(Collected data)
***

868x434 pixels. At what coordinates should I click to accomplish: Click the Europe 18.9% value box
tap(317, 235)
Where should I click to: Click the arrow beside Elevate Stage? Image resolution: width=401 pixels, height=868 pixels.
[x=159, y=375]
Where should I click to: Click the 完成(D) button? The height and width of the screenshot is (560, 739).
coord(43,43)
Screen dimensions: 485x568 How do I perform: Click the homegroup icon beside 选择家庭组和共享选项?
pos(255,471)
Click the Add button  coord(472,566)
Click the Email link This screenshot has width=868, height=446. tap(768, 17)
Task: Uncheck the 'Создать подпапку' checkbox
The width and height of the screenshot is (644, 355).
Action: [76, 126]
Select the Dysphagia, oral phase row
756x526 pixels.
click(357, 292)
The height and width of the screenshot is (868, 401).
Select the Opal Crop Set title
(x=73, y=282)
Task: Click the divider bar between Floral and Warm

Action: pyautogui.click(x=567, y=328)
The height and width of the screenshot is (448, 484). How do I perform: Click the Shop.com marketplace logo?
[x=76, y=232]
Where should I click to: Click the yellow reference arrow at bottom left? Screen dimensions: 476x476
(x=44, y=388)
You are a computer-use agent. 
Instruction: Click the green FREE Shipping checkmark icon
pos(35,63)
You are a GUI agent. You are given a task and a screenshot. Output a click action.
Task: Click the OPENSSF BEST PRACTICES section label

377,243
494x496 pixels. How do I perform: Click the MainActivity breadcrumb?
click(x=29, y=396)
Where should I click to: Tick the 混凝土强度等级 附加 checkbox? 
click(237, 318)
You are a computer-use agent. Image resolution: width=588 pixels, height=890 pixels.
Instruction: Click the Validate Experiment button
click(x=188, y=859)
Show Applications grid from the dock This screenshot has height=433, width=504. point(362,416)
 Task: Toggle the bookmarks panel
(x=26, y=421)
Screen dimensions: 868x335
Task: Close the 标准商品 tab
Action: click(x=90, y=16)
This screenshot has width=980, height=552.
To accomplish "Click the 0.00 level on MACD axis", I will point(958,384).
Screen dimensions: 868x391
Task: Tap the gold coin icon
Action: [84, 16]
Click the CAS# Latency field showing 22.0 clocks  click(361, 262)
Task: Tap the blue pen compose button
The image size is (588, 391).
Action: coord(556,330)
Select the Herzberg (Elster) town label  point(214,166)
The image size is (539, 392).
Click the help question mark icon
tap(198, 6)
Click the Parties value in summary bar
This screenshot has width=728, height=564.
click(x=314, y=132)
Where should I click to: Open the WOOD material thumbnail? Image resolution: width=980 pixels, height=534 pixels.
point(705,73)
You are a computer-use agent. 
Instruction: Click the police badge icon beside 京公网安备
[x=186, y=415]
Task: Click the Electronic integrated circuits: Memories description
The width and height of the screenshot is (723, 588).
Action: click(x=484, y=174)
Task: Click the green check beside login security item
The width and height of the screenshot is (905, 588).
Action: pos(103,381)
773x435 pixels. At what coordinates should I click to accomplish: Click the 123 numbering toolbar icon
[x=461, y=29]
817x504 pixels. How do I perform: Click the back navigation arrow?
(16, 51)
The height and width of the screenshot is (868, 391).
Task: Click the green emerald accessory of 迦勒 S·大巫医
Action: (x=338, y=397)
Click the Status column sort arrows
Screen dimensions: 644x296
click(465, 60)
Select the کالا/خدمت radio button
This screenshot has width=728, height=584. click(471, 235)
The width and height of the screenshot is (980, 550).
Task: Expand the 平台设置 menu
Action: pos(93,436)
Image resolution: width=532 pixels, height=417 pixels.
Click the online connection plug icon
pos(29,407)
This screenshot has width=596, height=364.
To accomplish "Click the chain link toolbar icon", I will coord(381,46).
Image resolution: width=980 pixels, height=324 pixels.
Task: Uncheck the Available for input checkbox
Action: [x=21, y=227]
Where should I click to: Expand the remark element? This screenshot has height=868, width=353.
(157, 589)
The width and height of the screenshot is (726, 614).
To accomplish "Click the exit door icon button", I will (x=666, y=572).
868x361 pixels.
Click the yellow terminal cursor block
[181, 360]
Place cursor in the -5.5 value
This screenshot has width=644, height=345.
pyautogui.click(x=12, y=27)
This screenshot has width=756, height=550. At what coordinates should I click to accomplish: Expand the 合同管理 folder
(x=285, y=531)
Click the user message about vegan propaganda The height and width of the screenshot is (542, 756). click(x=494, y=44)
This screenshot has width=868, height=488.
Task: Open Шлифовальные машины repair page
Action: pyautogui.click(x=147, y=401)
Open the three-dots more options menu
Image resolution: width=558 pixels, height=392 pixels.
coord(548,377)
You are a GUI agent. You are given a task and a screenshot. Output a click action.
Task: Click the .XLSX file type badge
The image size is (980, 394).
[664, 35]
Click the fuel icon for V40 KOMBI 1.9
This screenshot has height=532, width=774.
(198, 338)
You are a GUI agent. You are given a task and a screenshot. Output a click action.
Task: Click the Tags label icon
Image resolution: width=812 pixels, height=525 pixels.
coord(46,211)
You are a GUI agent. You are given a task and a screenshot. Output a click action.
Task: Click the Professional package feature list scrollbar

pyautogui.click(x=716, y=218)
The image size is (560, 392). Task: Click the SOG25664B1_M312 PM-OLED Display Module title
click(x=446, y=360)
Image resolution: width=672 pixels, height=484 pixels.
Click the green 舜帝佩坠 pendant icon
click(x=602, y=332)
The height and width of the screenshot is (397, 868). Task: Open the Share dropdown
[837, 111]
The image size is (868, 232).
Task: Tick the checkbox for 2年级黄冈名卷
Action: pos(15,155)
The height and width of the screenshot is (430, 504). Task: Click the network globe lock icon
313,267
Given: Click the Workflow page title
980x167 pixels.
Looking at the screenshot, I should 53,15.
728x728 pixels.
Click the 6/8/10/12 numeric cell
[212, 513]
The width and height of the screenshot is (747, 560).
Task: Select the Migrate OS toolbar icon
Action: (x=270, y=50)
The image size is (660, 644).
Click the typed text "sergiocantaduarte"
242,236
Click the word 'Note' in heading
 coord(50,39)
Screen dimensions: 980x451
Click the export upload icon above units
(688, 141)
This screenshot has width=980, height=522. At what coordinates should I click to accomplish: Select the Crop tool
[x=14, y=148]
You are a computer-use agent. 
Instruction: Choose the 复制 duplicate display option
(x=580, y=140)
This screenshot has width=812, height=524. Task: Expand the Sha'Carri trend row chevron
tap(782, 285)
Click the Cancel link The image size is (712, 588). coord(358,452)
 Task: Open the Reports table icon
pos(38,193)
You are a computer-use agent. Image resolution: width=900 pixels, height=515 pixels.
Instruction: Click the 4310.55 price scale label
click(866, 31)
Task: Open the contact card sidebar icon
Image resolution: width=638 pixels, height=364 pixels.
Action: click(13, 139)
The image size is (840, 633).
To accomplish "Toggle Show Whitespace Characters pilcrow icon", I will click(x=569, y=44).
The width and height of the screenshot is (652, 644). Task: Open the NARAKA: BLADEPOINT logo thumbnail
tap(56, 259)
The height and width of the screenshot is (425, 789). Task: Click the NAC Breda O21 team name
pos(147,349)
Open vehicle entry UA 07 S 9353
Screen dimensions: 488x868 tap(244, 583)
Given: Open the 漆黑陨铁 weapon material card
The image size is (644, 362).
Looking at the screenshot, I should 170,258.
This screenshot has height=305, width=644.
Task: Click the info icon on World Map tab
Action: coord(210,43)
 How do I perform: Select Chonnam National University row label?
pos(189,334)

***

Required action. Could you copy out the data in full, exactly as it is written?

Solution for this problem.
868x434 pixels. At what coordinates should I click to accomplish: Click the Europe 18.9% value box
tap(317, 235)
Where should I click to: Click the arrow beside Elevate Stage? Image resolution: width=401 pixels, height=868 pixels.
[x=159, y=375]
Where should I click to: Click the 完成(D) button? The height and width of the screenshot is (560, 739).
coord(43,43)
Screen dimensions: 485x568 How do I perform: Click the homegroup icon beside 选择家庭组和共享选项?
pos(255,471)
Click the Add button  coord(472,566)
Click the Email link This screenshot has width=868, height=446. tap(768, 17)
Task: Uncheck the 'Создать подпапку' checkbox
The width and height of the screenshot is (644, 355).
Action: [76, 126]
Select the Dysphagia, oral phase row
756x526 pixels.
click(357, 292)
The height and width of the screenshot is (868, 401).
Select the Opal Crop Set title
(x=73, y=282)
Task: Click the divider bar between Floral and Warm

Action: pyautogui.click(x=567, y=328)
The height and width of the screenshot is (448, 484). How do I perform: Click the Shop.com marketplace logo?
[x=76, y=232]
Where should I click to: Click the yellow reference arrow at bottom left? Screen dimensions: 476x476
(x=44, y=388)
You are a computer-use agent. 
Instruction: Click the green FREE Shipping checkmark icon
pos(35,63)
You are a GUI agent. You are given a task and a screenshot. Output a click action.
Task: Click the OPENSSF BEST PRACTICES section label

377,243
494x496 pixels. How do I perform: Click the MainActivity breadcrumb?
click(x=29, y=396)
Where should I click to: Tick the 混凝土强度等级 附加 checkbox? 
click(237, 318)
You are a computer-use agent. Image resolution: width=588 pixels, height=890 pixels.
Instruction: Click the Validate Experiment button
click(x=188, y=859)
Show Applications grid from the dock This screenshot has height=433, width=504. point(362,416)
 Task: Toggle the bookmarks panel
(x=26, y=421)
Screen dimensions: 868x335
Task: Close the 标准商品 tab
Action: click(x=90, y=16)
This screenshot has width=980, height=552.
To accomplish "Click the 0.00 level on MACD axis", I will point(958,384).
Screen dimensions: 868x391
Task: Tap the gold coin icon
Action: [84, 16]
Click the CAS# Latency field showing 22.0 clocks  click(361, 262)
Task: Tap the blue pen compose button
The image size is (588, 391).
Action: coord(556,330)
Select the Herzberg (Elster) town label  point(214,166)
The image size is (539, 392).
Click the help question mark icon
tap(198, 6)
Click the Parties value in summary bar
This screenshot has width=728, height=564.
click(x=314, y=132)
Where should I click to: Open the WOOD material thumbnail? Image resolution: width=980 pixels, height=534 pixels.
point(705,73)
You are a computer-use agent. 
Instruction: Click the police badge icon beside 京公网安备
[x=186, y=415]
Task: Click the Electronic integrated circuits: Memories description
The width and height of the screenshot is (723, 588).
Action: click(x=484, y=174)
Task: Click the green check beside login security item
The width and height of the screenshot is (905, 588).
Action: pos(103,381)
773x435 pixels. At what coordinates should I click to accomplish: Click the 123 numbering toolbar icon
[x=461, y=29]
817x504 pixels. How do I perform: Click the back navigation arrow?
(16, 51)
The height and width of the screenshot is (868, 391).
Task: Click the green emerald accessory of 迦勒 S·大巫医
Action: (x=338, y=397)
Click the Status column sort arrows
Screen dimensions: 644x296
click(465, 60)
Select the کالا/خدمت radio button
This screenshot has width=728, height=584. click(471, 235)
The width and height of the screenshot is (980, 550).
Task: Expand the 平台设置 menu
Action: pos(93,436)
Image resolution: width=532 pixels, height=417 pixels.
Click the online connection plug icon
pos(29,407)
This screenshot has width=596, height=364.
To accomplish "Click the chain link toolbar icon", I will coord(381,46).
Image resolution: width=980 pixels, height=324 pixels.
Task: Uncheck the Available for input checkbox
Action: [x=21, y=227]
Where should I click to: Expand the remark element? This screenshot has height=868, width=353.
(157, 589)
The width and height of the screenshot is (726, 614).
To accomplish "Click the exit door icon button", I will (x=666, y=572).
868x361 pixels.
Click the yellow terminal cursor block
[181, 360]
Place cursor in the -5.5 value
This screenshot has width=644, height=345.
pyautogui.click(x=12, y=27)
This screenshot has width=756, height=550. At what coordinates should I click to accomplish: Expand the 合同管理 folder
(x=285, y=531)
Click the user message about vegan propaganda The height and width of the screenshot is (542, 756). click(x=494, y=44)
This screenshot has width=868, height=488.
Task: Open Шлифовальные машины repair page
Action: pyautogui.click(x=147, y=401)
Open the three-dots more options menu
Image resolution: width=558 pixels, height=392 pixels.
coord(548,377)
You are a GUI agent. You are given a task and a screenshot. Output a click action.
Task: Click the .XLSX file type badge
The image size is (980, 394).
[664, 35]
Click the fuel icon for V40 KOMBI 1.9
This screenshot has height=532, width=774.
(198, 338)
You are a GUI agent. You are given a task and a screenshot. Output a click action.
Task: Click the Tags label icon
Image resolution: width=812 pixels, height=525 pixels.
coord(46,211)
You are a GUI agent. You are given a task and a screenshot. Output a click action.
Task: Click the Professional package feature list scrollbar

pyautogui.click(x=716, y=218)
The image size is (560, 392). Task: Click the SOG25664B1_M312 PM-OLED Display Module title
click(x=446, y=360)
Image resolution: width=672 pixels, height=484 pixels.
Click the green 舜帝佩坠 pendant icon
click(x=602, y=332)
The height and width of the screenshot is (397, 868). Task: Open the Share dropdown
[837, 111]
The image size is (868, 232).
Task: Tick the checkbox for 2年级黄冈名卷
Action: pos(15,155)
The height and width of the screenshot is (430, 504). Task: Click the network globe lock icon
313,267
Given: Click the Workflow page title
980x167 pixels.
Looking at the screenshot, I should 53,15.
728x728 pixels.
Click the 6/8/10/12 numeric cell
[212, 513]
The width and height of the screenshot is (747, 560).
Task: Select the Migrate OS toolbar icon
Action: (x=270, y=50)
The image size is (660, 644).
Click the typed text "sergiocantaduarte"
242,236
Click the word 'Note' in heading
 coord(50,39)
Screen dimensions: 980x451
Click the export upload icon above units
(688, 141)
This screenshot has width=980, height=522. At what coordinates should I click to accomplish: Select the Crop tool
[x=14, y=148]
You are a computer-use agent. 
Instruction: Choose the 复制 duplicate display option
(x=580, y=140)
This screenshot has width=812, height=524. Task: Expand the Sha'Carri trend row chevron
tap(782, 285)
Click the Cancel link The image size is (712, 588). coord(358,452)
 Task: Open the Reports table icon
pos(38,193)
You are a computer-use agent. Image resolution: width=900 pixels, height=515 pixels.
Instruction: Click the 4310.55 price scale label
click(866, 31)
Task: Open the contact card sidebar icon
Image resolution: width=638 pixels, height=364 pixels.
Action: click(13, 139)
The image size is (840, 633).
To accomplish "Toggle Show Whitespace Characters pilcrow icon", I will click(x=569, y=44).
The width and height of the screenshot is (652, 644). Task: Open the NARAKA: BLADEPOINT logo thumbnail
tap(56, 259)
The height and width of the screenshot is (425, 789). Task: Click the NAC Breda O21 team name
pos(147,349)
Open vehicle entry UA 07 S 9353
Screen dimensions: 488x868 tap(244, 583)
Given: Open the 漆黑陨铁 weapon material card
The image size is (644, 362).
Looking at the screenshot, I should 170,258.
This screenshot has height=305, width=644.
Task: Click the info icon on World Map tab
Action: coord(210,43)
 How do I perform: Select Chonnam National University row label?
pos(189,334)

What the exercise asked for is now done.